_ЦЕЛЬ 1_: Кто, согласно тексту о д'Эоне, был назначен поверенным в делах при русском дворе?
_ЦЕЛЬ 2_:
Согласуются ли с текстом о д'Эоне утверждения ниже? Для каждого ответьте «да» или «нет» и приведите решающие слова текста точной цитатой.
(a) Послание Людовику XV Елизавета Петровна написала собственноручно.
(b) Русская армия в Лифляндии и Курляндии насчитывала шестьдесят тысяч человек.
(c) В Петербурге д'Эона представили как двоюродного брата Лии де Бомон.

_ПРЕДЛОЖЕННЫЙ ТЕКСТ_:
=-=-=

Поэтому красноречие девицы де Бомон упало на подготовленную почву. В Петербурге всерьез обдумывали возможность присоединения к франко-австрийскому союзу. Для этого, считали здесь, необходимо, чтобы версальский двор прислал своего дипломатического представителя. Об этом Елизавета Петровна собственноручно написала в дружеском послании Людовику XV. Доставить его взялась девица де Бомон, которой императрица вполне доверяла.
Когда д'Эон, вновь наконец-то облачившийся в мужской наряд, рассказывал Людовику XV о своих похождениях, тот весело смеялся. И, как бы поощряя молодого шевалье, сказал:
— Пожалуй, со времен Ахилла, жившего на острове Скерос среди женщин и носившего их одежду, никому не доводилось так ловко пользоваться женским нарядом.
— Смею заметить, сир, — решился возразить д'Эон, обласканный приемом, — коль скоро Ваше Величество вспомнили греков, надо бы назвать еще одного — Геракла, который носил женскую одежду, когда жил у лидийской царицы Омфалы.
— Дорогой шевалье, — Людовик XV снисходительно улыбнулся, как бы прощая дерзость, — Геракла принудила к такому маскараду жестокая Омфала. Вы же, как доблестный Ахилл, сами облачились в дамское платье и пошли на опасное приключение по доброй воле. Не так ли, господин д'Эон? — пристально глядя на него, произнес монарх.
Что оставалось сказать? «Конечно сам, конечно по доброй воле». Удовлетворенный ответом Людовик щедро вознаградил удачливого разведчика. И тут же дал ему новое поручение: отправиться обратно в Россию, но теперь уже не под видом девицы, а в нормальном мужском костюме в качестве секретаря поверенного в делах при русском дворе. На эту должность был назначен все тот же Дуглас.
Но мог ли д'Эон появиться в мужском наряде там, где только что изображал женщину? Его наверняка бы опознали, разразился бы скандал и неизвестно, чем бы он кончился.
Поэтому, дабы не дразнить гусей и не разоблачить «Лию де Бомон», решено было представить д'Эона как родного ее брата, будто бы впервые оказавшегося в Петербурге. Русским оставалось только удивляться тому, что брат и сестра походили друг на друга как две капли воды.
Тем временем в Европе запахло порохом. Россия открыто приняла сторону Австрии и Франции против Пруссии. И восьмидесятитысячная русская армия, расположенная в Лифляндии и Курляндии, получила приказ начать совместные с войсками Марии-Терезии и Людовика XV действия против Фридриха II. Началась так называемая Семилетняя война, унесшая сотни тысяч солдатских жизней и принесшая огромный материальный урон воюющим державам.
В это трудное и тревожное время кавалер д'Эон вновь проявил себя умным и тонким политиком. Своими советами он немало содействовал укреплению русско-французских отношений, и Елизавета Петровна вполне могла быть довольна братом Лии де Бомон, оказавшимся столь же смышленым и, как ей казалось, столь же преданным. И когда потребовалось послать в Париж верного человека, который доставил бы туда подписанный императрицей договор, а также план военных действий против Пруссии, выбор пал на д'Эона. Поручение было ответственным и рискованным.

=-=-=

_РАЗДЕЛ ДАННЫХ_:

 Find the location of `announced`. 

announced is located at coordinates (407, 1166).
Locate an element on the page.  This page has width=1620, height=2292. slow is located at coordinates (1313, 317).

=-=-=

_ОТВЕТ К ЗАДАНИЮ 1_: Дуглас.

_ОТВЕТ К ЗАДАНИЮ 2_:
(a) Да: «Об этом Елизавета Петровна собственноручно написала в дружеском послании Людовику XV».
(b) Нет: «восьмидесятитысячная русская армия, расположенная в Лифляндии и Курляндии».
(c) Нет: «решено было представить д'Эона как родного ее брата».